Member of the Florida Senate from the 24th district
- In office 1962–1966

Member of the Florida Senate from the 34th district
- In office 1967–1970

Personal details
- Born: Elmer Otto Friday Jr. February 23, 1924 Polk County, Florida, U.S.
- Died: January 20, 2006 (aged 81)
- Party: Democratic
- Spouse: Betty Jo Guthrie
- Children: 4
- Alma mater: University of Oklahoma University of Florida
- Occupation: Judge

= Elmer Otto Friday =

American judge and politician

Elmer Otto Friday Jr. (February 23, 1924 – January 20, 2006) was an American judge and politician. He served as a Democratic member of the Florida Senate, representing the 24th and 34th districts.

Friday was born Polk County, Florida, he is the son of Mayo Yates and Elmer Otto Friday Sr. His father died at the age of 67. Friday attended Charlotte High School. He served in the United States Navy during World War II. He attended the University of Oklahoma, where he played American football as left tackle. He then attended the University of Florida, where he earned his law degree.

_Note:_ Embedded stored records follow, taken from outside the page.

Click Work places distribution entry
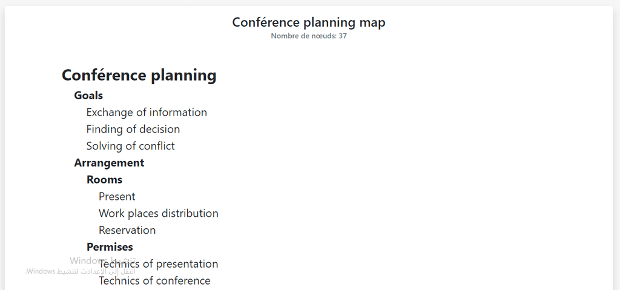(159, 213)
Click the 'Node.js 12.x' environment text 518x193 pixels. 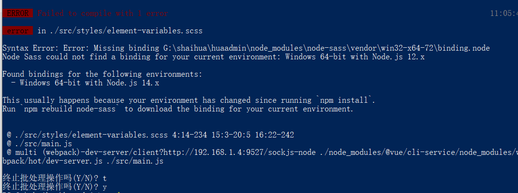click(x=399, y=56)

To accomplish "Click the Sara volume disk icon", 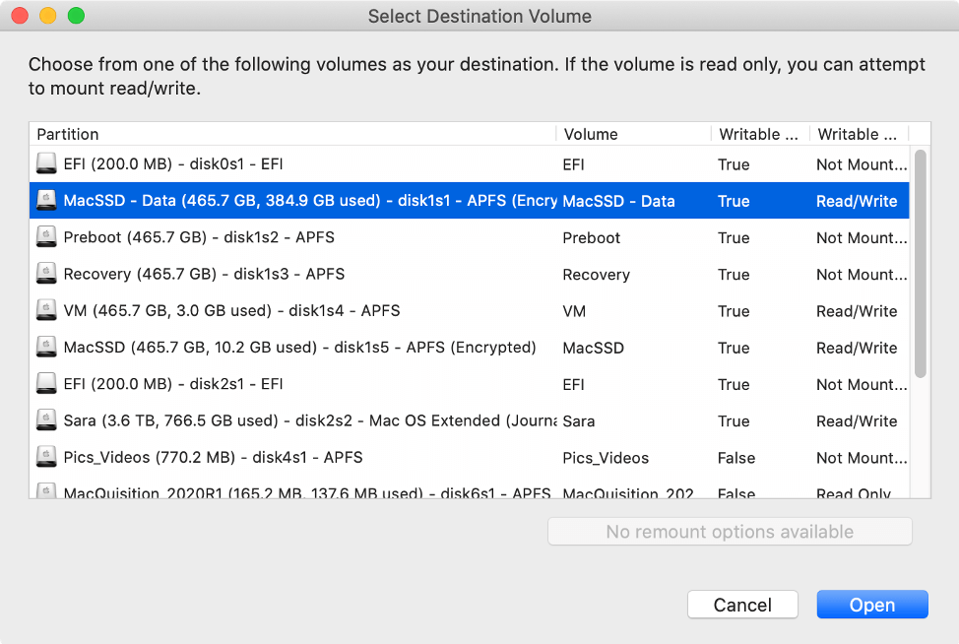I will coord(46,421).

Friday served as a judge in Florida from 1950 to 1961. The following year, Friday was elected to represent the 24th district of the Florida Senate. He served until 1966 before being elected to represent the 34th district of the Florida Senate. He served until 1970. In the same year, Friday served as the secretary of the Florida Senate, serving until 1974. Afterwards, he served as a circuit judge in South West Florida until retirement.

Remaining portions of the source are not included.